On Wednesday, the Canada Pension Plan Investment Board surprised the market by putting out a media release about the pricing of its offer for Auckland Airport.
On Thursday Guinness Peat Group's shares were put on a trading halt by the NZX. But not until information about the $230 million fine Coats - GPG's biggest investment - has copped from the European Competition Commissioner began filtering in to the market.
It apparently didn't occur to GPG that the information was worthy of a special disclosure.
The EU ruling came out overnight New Zealand time, meaning those who knew what to look for were able to make a call on the stock while many were left in the dark. GPG shares fell 5c in morning trading before the halt was called.
Then, yesterday, SkyCity topped the lot with an outrageously lazy piece of corporate disclosure.
"Lazy" is kind compared to the furious and unprintable adjectives flying around the market yesterday afternoon.
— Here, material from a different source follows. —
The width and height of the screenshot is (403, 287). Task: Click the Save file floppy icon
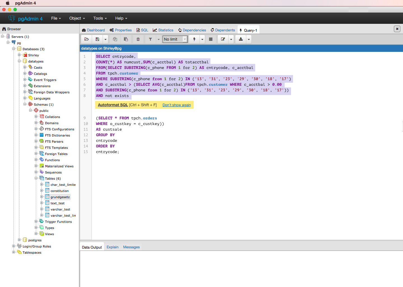(97, 39)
News of a cash takeover offer at significant premium to the current price was delivered to the stock exchange at 10.02am - buried in a release with the heading "Profit Distribution Plan and Associated Disclosure".
Translated into plain English, it said something like this: "Gee, the All Blacks looked a bit rough this morning, still they came through with no injuries ... by the way, your house is on fire."
Okay, the first half of the release updated shareholders on the pricing of a buy-back option available to them. The second half dropped the bombshell.
SkyCity management is now saying it was forced to disclose the takeover interest because it was material to the profit distribution plan.
That's not going to impress brokers who were caught on the hop yesterday after only reading half the announcement.
In a perfect world, we'd always read every word of every announcement - but sometimes we rely on headlines.
And in the world of the share trader even a couple of minutes can make all the difference.
SkyCity shares had their biggest same-day rise yesterday - up almost 30 per cent at one point. By 10.10am the shares had leaped 10 per cent.
Imagine having to go back to clients and tell them you sold their stock immediately after the release announcement. There are certainly a few brokers who were caught out that way ... and they ain't happy.
What's frustrating is that it isn't that hard to put a stock on trading halt for a couple of hours to let the market catch up.
GPG also owed it to the many loyal small investors who can't be expected to monitor every bit of corporate news out of Europe. On the New Zealand market the NZX website is the first port of call.
The airport case is the least clear cut. There are some complex strategies being played out by several interested parties at present.
Brook Asset Management's Simon Botherway and a few other senior figures are also less than happy with the way the Canadian investment board handled its disclosure - no formal offer and pricing delivered by media release.
But the argument coming from the Canadian quarter is that they had picked up buying action by a potential rival and needed to get their price to the market quickly to ensure no one sold stock cheaply.
Infratil may or may not be still buying, it obviously hasn't added much to its 6.2 per cent stake because it now needs to disclose at every additional 1 per cent.
Just what Infratil's Lloyd Morrison is up to is the missing piece in the airport puzzle. Any suggestion that he was in bed with the Canadians seems to have been blown out of the water.
He's playing his cards close to his chest, but you can bet last year's New Zealand Herald Business Leader of the Year has some kind of grand plan.